Microsoft AI unveiled a new family of in-house AI models spanning reasoning, coding, image generation, transcription, and voice. The new lineup includes MAI-Thinking-1, a flagship reasoning model that Microsoft says rivals leading models in software engineering and mathematical reasoning, alongside specialized models for coding, image generation, speech synthesis, and transcription. Beyond the models themselves, Microsoft introduced Frontier Tuning, a framework that allows organizations to adapt and optimize AI models using reinforcement learning on their own workflows. According to the company, custom-tuned MAI models have achieved performance comparable to larger frontier models while operating at significantly lower cost. Microsoft also announced a new partnership with the Mayo Clinic to develop a healthcare-focused AI model designed for advanced clinical reasoning and medical decision support. The company emphasized that the MAI family was built entirely in-house using proprietary infrastructure, licensed datasets, and Microsoft's Maia AI chips as part of the company’s push toward long-term AI self-sufficiency.

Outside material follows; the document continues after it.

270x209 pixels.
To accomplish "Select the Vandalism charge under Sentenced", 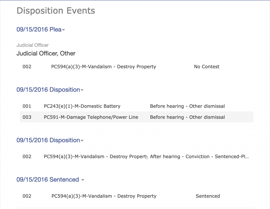I will tap(104, 196).
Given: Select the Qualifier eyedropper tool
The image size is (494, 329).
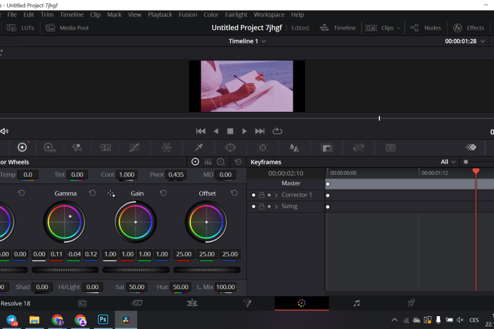Looking at the screenshot, I should [199, 147].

This past week, Anthropic published a new report examining the possibility of recursive self-improvement, the idea that AI systems could eventually play a major role in developing their own successors. The report included several previously undisclosed metrics from inside Anthropic, including that Claude now authors more than 80% of the code merged into the company’s production codebase and that the average engineer is shipping roughly eight times more code than in 2024. Anthropic also reported that Claude’s success rate on its most open-ended coding tasks has climbed to 76%, while internal research found that Claude Mythos Preview was able to accelerate certain model-training optimization tasks by approximately 52× compared to baseline approaches. While Anthropic emphasized that humans remain responsible for setting research direction and exercising judgment, the company argues that AI is already accelerating its own development.

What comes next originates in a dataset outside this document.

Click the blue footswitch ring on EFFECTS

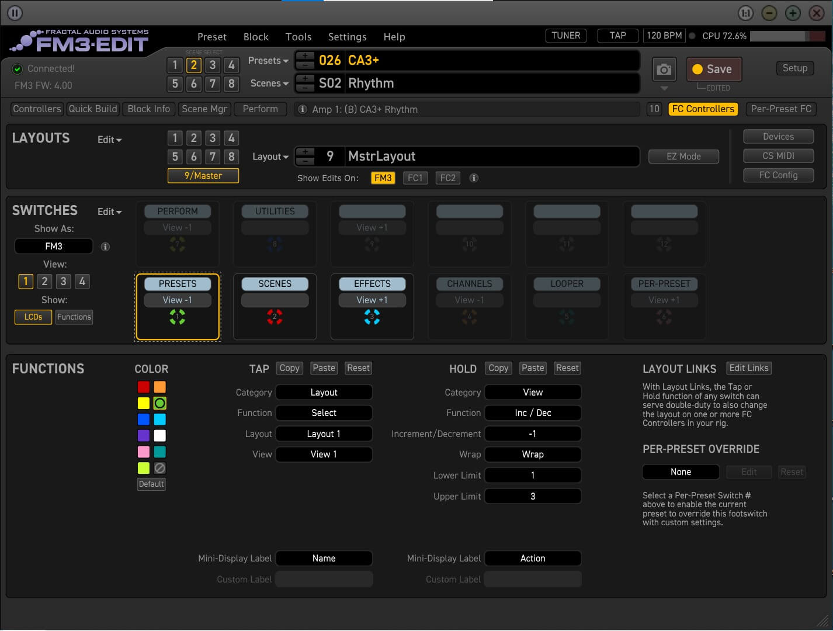[x=372, y=317]
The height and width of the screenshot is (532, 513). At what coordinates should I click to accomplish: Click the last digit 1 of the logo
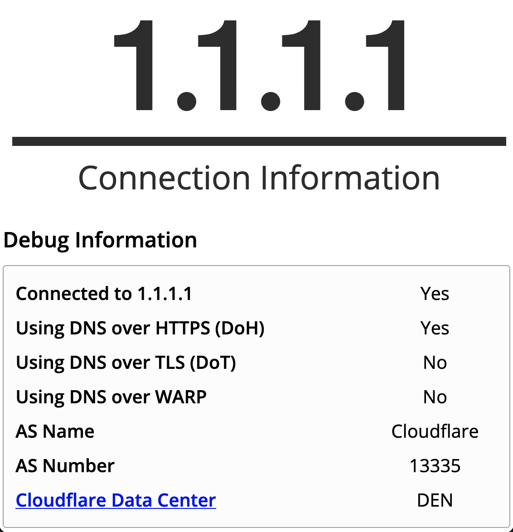pos(385,66)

OpenAI rolled out a major upgrade to ChatGPT's memory system, introducing a new architecture designed to improve personalization, long-term context retention, and user transparency. The update builds on an internal process called "dreaming," which allows ChatGPT to synthesize information across conversations and automatically maintain a more coherent understanding of a user's preferences, interests, and goals over time. As part of the release, users can now view and edit a generated memory summary, see which memories were used to personalize a response, and control how ChatGPT references that information. OpenAI says the new system is better at carrying context across conversations, adapting to evolving preferences, and updating outdated information automatically. The rollout is beginning with Plus and Pro users in the United States, while upcoming efficiency improvements will also enable memory capabilities for free users in the future.